Talvez o aspecto mais interessante, e original em certa medida, de EO, é o fato de o longa-metragem de Jerzy Skolimowski mostrar como alguns animais, como o burro, estão sujeitos ao homem, às pessoas, que deles se apropriam à sua própria conveniência das mais diversas formas – transporte, força de trabalho, entretenimento e, por fim, alimentação –, negando-lhes o direito à existência plena, dissociada de sua utilidade.
Talvez o aspecto mais interessante de EO é o fato de o longa-metragem de Jerzy Skolimowski mostrar como alguns animais estão sujeitos ao homem, às pessoas, que deles se apropriam à sua própria conveniência das mais diversas formas.
Vencedor do Prêmio do Juri e de melhor trilha sonora, assinada por Pawel Mykietyn, no Festival de Cannes 2022, além de ter sido reconhecido por várias associações de críticos, Eo se distancia, já em suas cenas iniciais, da linguagem documental.
Nas primeiras sequências, quando o burro está inserido em um contexto circense, e integra o número de uma artista, Kasandra (Sandra Drzymanska), que por ele nutre afeto, e apego, o animal surge na tela de forma quase onírica, como uma extensão da subjetividade dessa personagem.

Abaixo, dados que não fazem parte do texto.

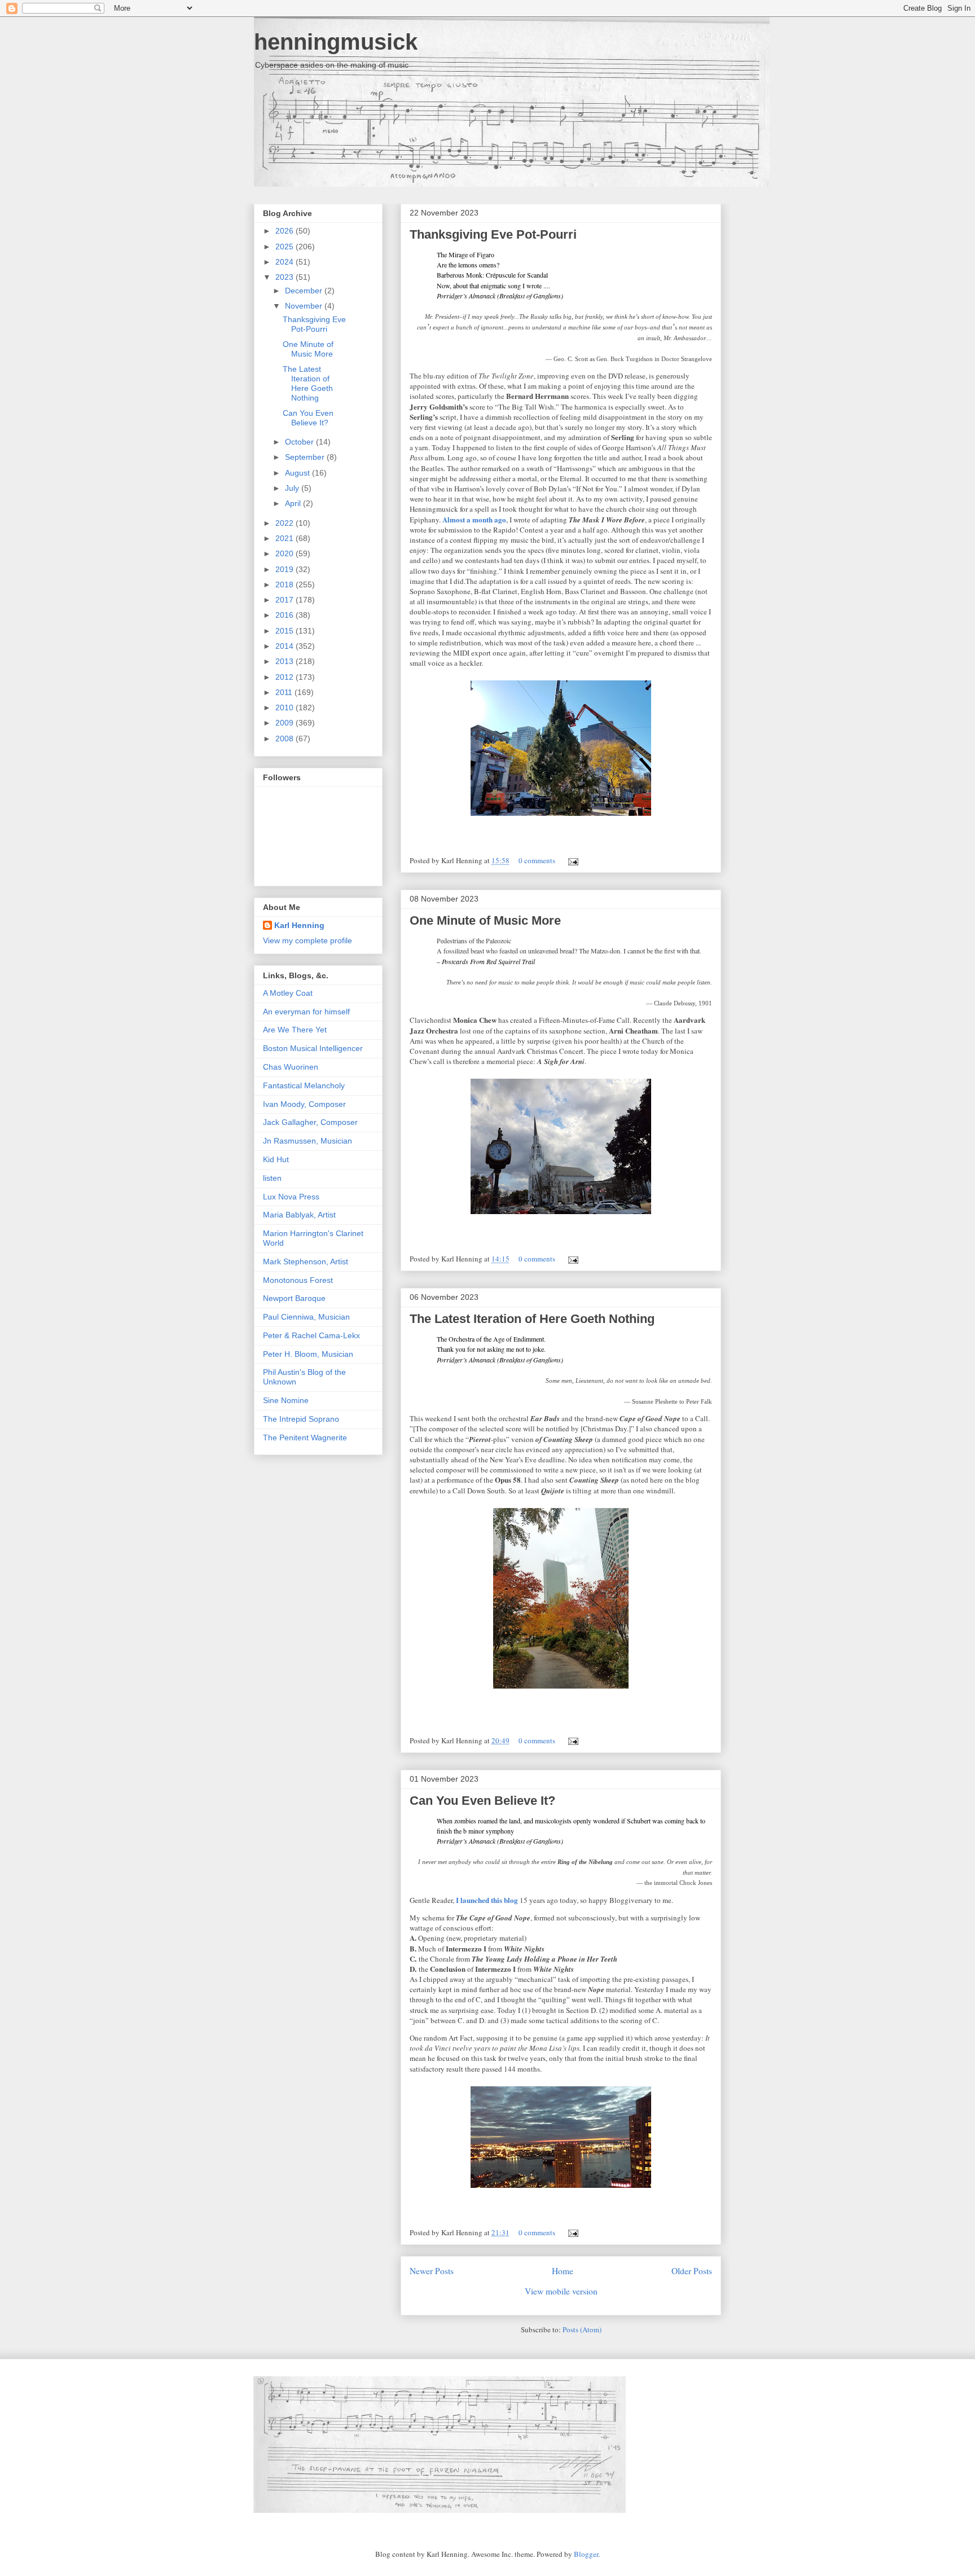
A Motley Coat (288, 992)
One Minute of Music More (485, 920)
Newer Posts (432, 2270)
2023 (285, 277)
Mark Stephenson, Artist (305, 1261)
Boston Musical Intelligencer (313, 1048)
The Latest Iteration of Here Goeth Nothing (532, 1319)
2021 (285, 538)
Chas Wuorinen (290, 1066)
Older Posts (691, 2270)
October (300, 441)
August (298, 472)
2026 (285, 230)
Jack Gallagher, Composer (310, 1122)
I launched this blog (487, 1899)
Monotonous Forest (298, 1280)
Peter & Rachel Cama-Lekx (311, 1335)
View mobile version (561, 2291)
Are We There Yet (295, 1029)
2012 (285, 677)
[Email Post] (571, 860)
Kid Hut (276, 1159)
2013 (285, 661)
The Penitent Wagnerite (305, 1437)
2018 (285, 584)
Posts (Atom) (582, 2329)
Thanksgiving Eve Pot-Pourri (493, 234)
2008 (285, 738)
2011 (285, 692)
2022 (285, 522)
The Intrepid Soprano (301, 1418)
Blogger (586, 2554)
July (293, 488)
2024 (285, 261)
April (294, 503)
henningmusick (336, 41)
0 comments (537, 860)
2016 (285, 614)
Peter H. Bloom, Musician (308, 1354)
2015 (285, 630)
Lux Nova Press (291, 1196)
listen (272, 1178)
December (304, 290)
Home (562, 2270)
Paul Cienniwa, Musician (306, 1316)
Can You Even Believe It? (482, 1800)
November (304, 305)
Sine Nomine (286, 1400)
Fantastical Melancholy (304, 1085)
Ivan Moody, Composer (304, 1104)
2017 (285, 599)
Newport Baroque (294, 1298)
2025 (285, 246)
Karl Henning (299, 925)
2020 (285, 553)
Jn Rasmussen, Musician (307, 1140)
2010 (285, 707)
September (306, 456)
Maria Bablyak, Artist (299, 1214)
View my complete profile (307, 940)
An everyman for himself (306, 1011)
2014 (285, 645)
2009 (285, 722)
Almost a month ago (474, 519)
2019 (285, 569)
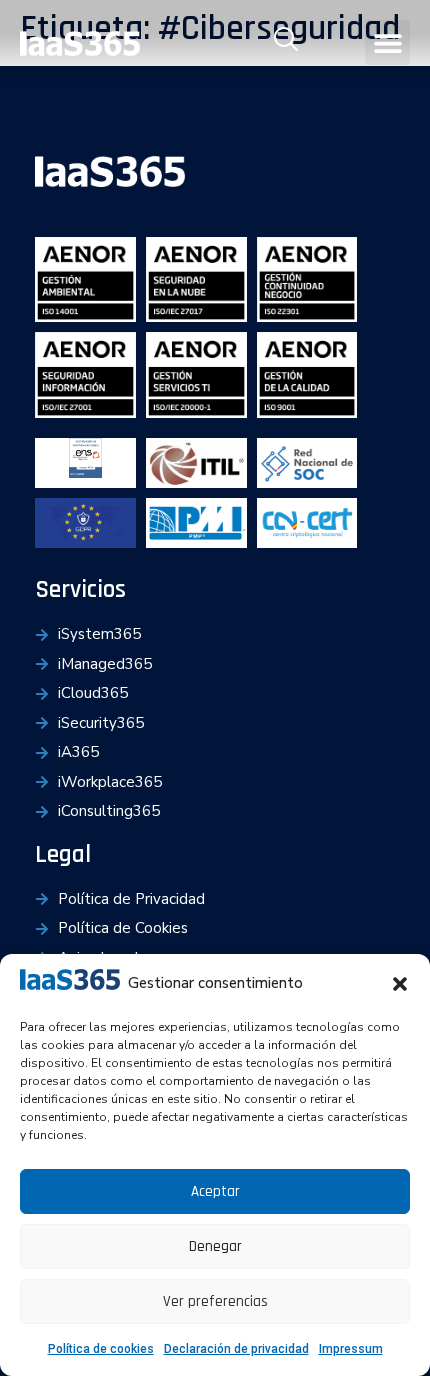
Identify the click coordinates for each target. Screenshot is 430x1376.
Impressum (351, 1349)
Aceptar (215, 1191)
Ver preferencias (215, 1301)
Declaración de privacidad (236, 1349)
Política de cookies (101, 1349)
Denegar (215, 1246)
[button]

Quando a presença de bichos no circo se torna intolerável, por ser considerada cruel, e condenada pelos defensores dos direitos animais, ele é descartado. Deveria passar o resto de seus dias tranquilo em uma propriedade rural, mas não é o que acontece.
Sua submissão ao mundo dos seres humanos é irreversível, e inicia-se então uma espécie de via crúcis de abandonos, exploração e dor – não há como esquecer que, desde o nascimento de Jesus, a figura do burro está ligada à mitologia cristã.
Há, no olhar do animal, uma melancolia quase insuportável, porque o diretor, sabiamente, opta por mantê-la envolta por uma aura de mistério, algo inacessível. Afinal, nunca será capaz de decifrá-la por inteiro. Ele é esse outro, não humano, que nos desafia durante toda a narrativa.
Ao longo de sua jornada, o burro encontra pessoas boas, piedosas, mas também cruéis indiferentes ao animal, em uma Europa de incertezas, fragilidades, que de certa forma ganha conotações simbólicas em um momento no qual o Velho Continente se depara, mais uma vez, com os fantasmas do passado, que não são um tema explorado pelo filme, mas são indissociáveis da narrativa: EO foi lançado já durante a guerra na Ucrânia, país vizinho da Polônia, cuja história é marcada por conflitos bélicos. Também por isso, é uma obra imersa em profunda tristeza, desesperança.